In <1989Sep22.205741.29056@anise.acc.com> pst@anise.acc.com (Paul Traina):
Paul> Since this has come up again and again, I'll hack in the changes
Paul> to nntpd and rn tonight.  I'll publish the changes and someone
Paul> (or myself) can come up with some awk scripts to build arbitron
Paul> reports.  If we like it, let's make it a formal hack.

Very interesting; the USER-type command was exactly the same sort of
thing I thought of this morning (though I was calling in STATS, but
that it pretty irrelevant).  I would be more than happy to work on
some awk scripts when you let us know the log format to expect.

Speaking of log format, please make it another compile-time option so
I can tell it where to put the logfile; I personally would prefer to
have the log separate from syslog activity, but that is open for
discussion.

What should be in the log?  I would expect the most useful information
now would be at the very least user@host and each .newsrc line for
subscribed groups.  The client inews would have to provide the
information which should be pretty easy.  Any other information that
would be useful?  How, for example, could data from unsubscribed
groups be useful?

Dave

By the way, besides working on the awk scripts, I'll add the
appropriate connextion-time USER command to GNUS.
--
 (setq mail '("tale@pawl.rpi.edu" "tale@itsgw.rpi.edu" "tale@rpitsmts.bitnet"))

pst@anise.acc.com (Paul Traina) (09/23/89)
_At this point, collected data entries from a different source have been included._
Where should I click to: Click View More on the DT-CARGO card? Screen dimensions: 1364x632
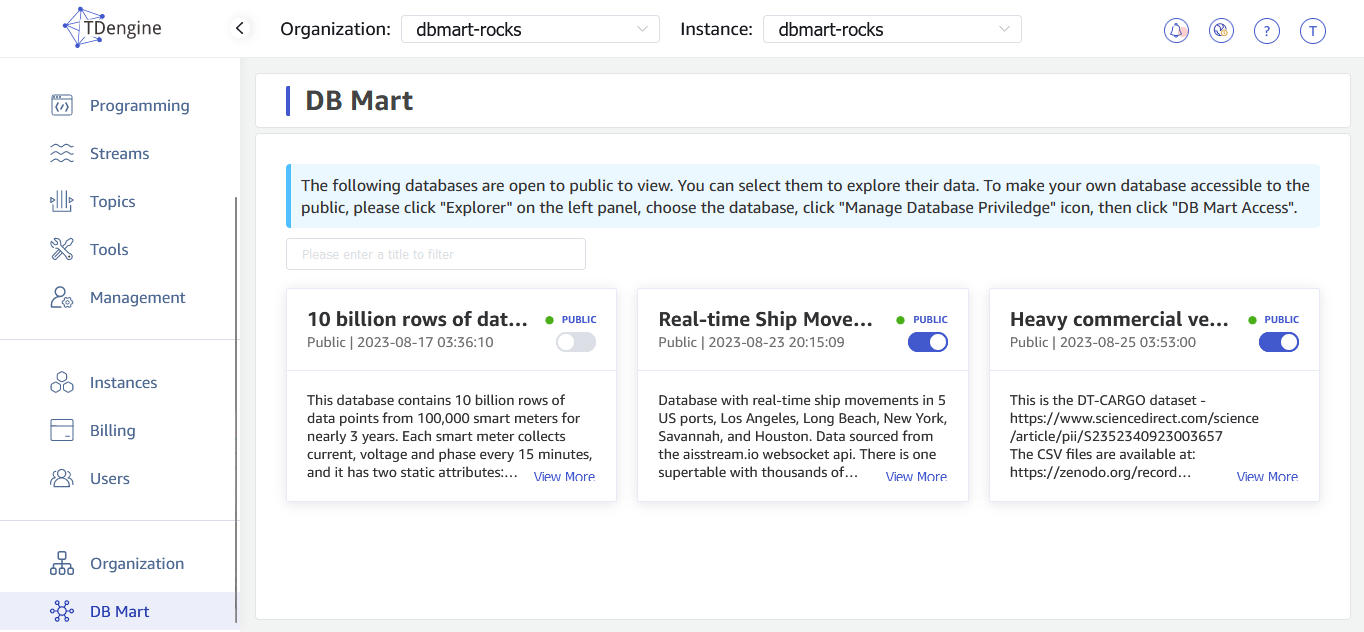tap(1267, 477)
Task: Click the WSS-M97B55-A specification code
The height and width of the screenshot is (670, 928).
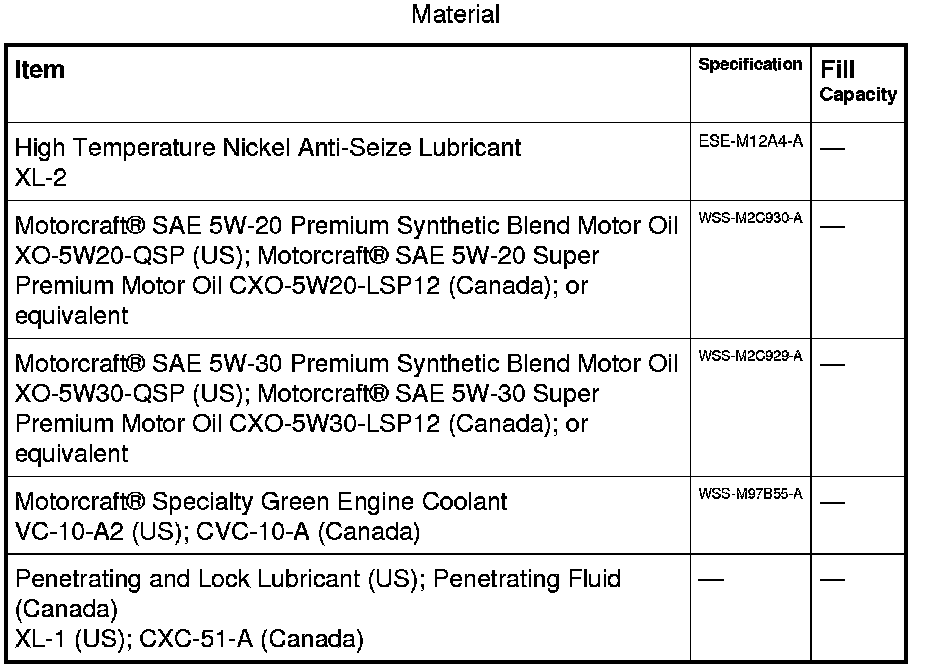Action: coord(750,495)
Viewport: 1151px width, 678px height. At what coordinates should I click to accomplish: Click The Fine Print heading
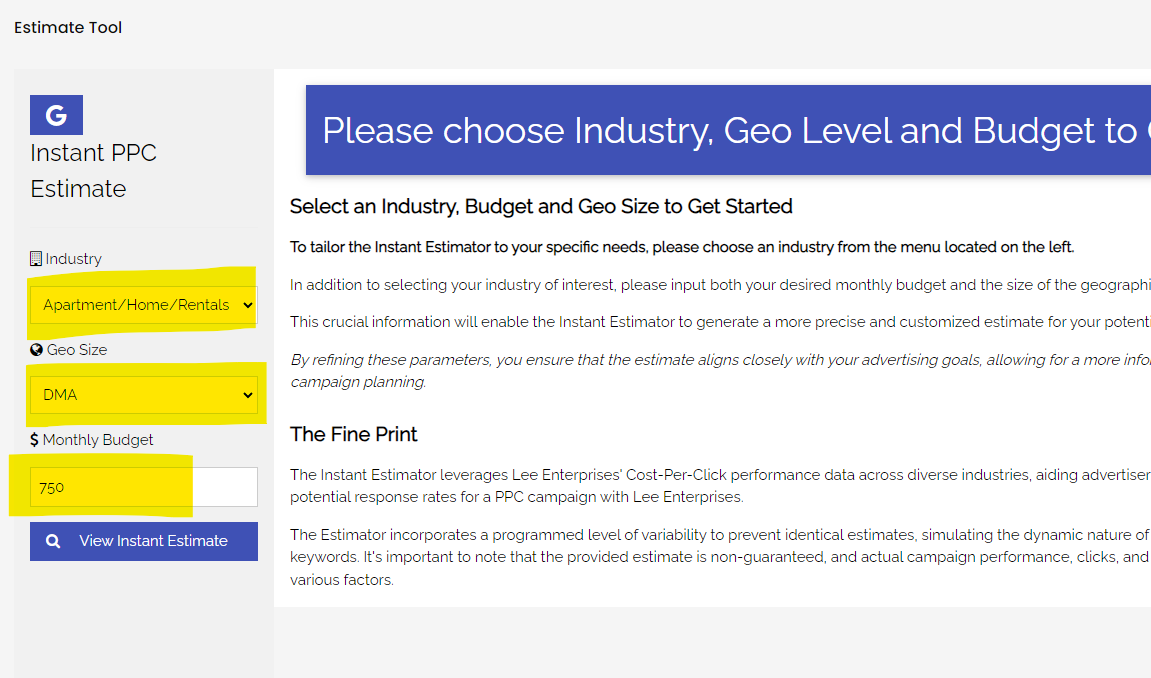354,434

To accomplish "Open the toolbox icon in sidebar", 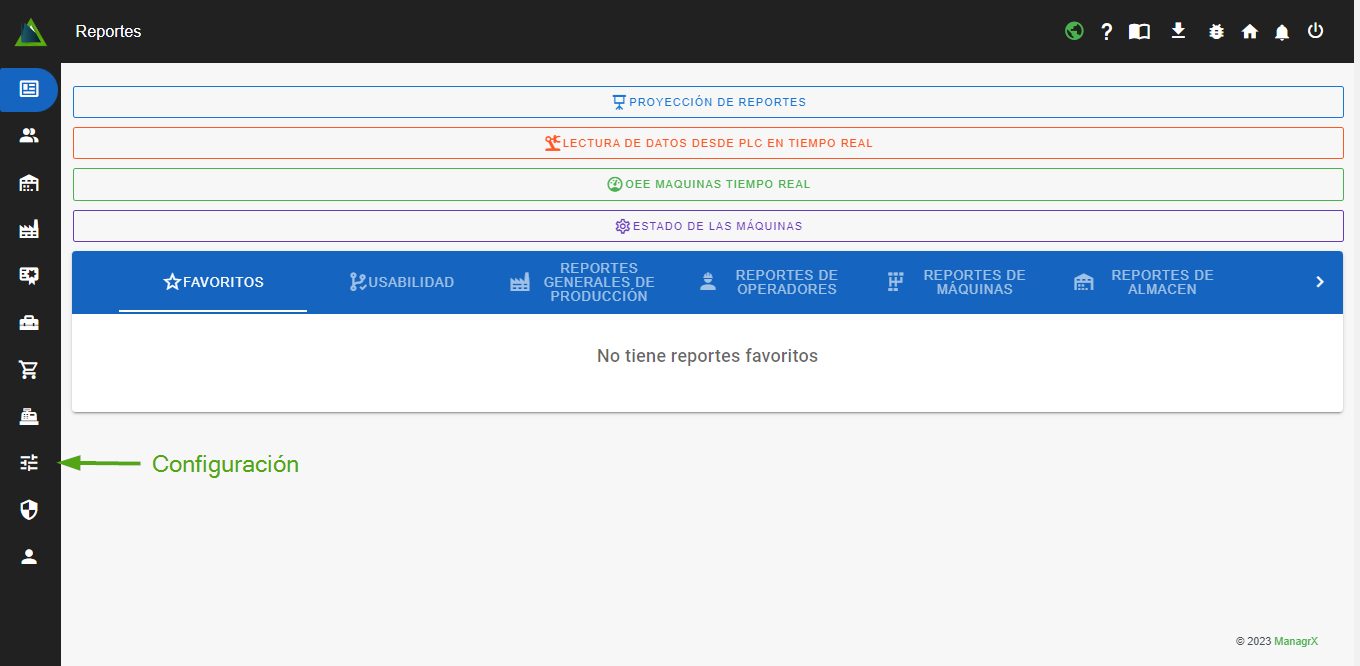I will click(29, 323).
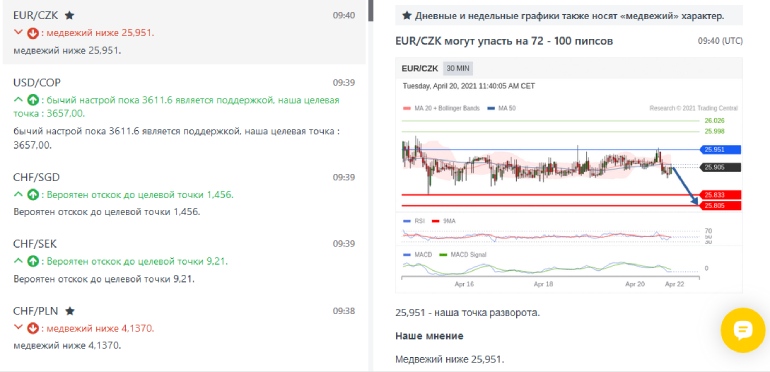Expand the red chevron under EUR/CZK

19,33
I posted the code I wrote for the USER command and promptly got a note from
Brian Kantor asking me not to diddle things since we're talking about changes
to the protocol.  Since that's the case,  I've decided it was best to cancel
the article containing my diffs.  Anyone that wants it on an individual
basis may send me mail and I will forward it to you as long as you understand
that Brian and cohorts are working to revamp the protocol.  Unfortunately
I don't remember anyone talking about user identification (or more agressively,
authentication) except myself the last time this was in a public forum.

In any case, drop me a note if you want it, or sit tight and wait to see
what the folks in the know are doing (which will probably be a more elegant
way of doing things in any case).

-- 
The difference between this school and a cactus plant is that the
cactus has the pricks on the outside.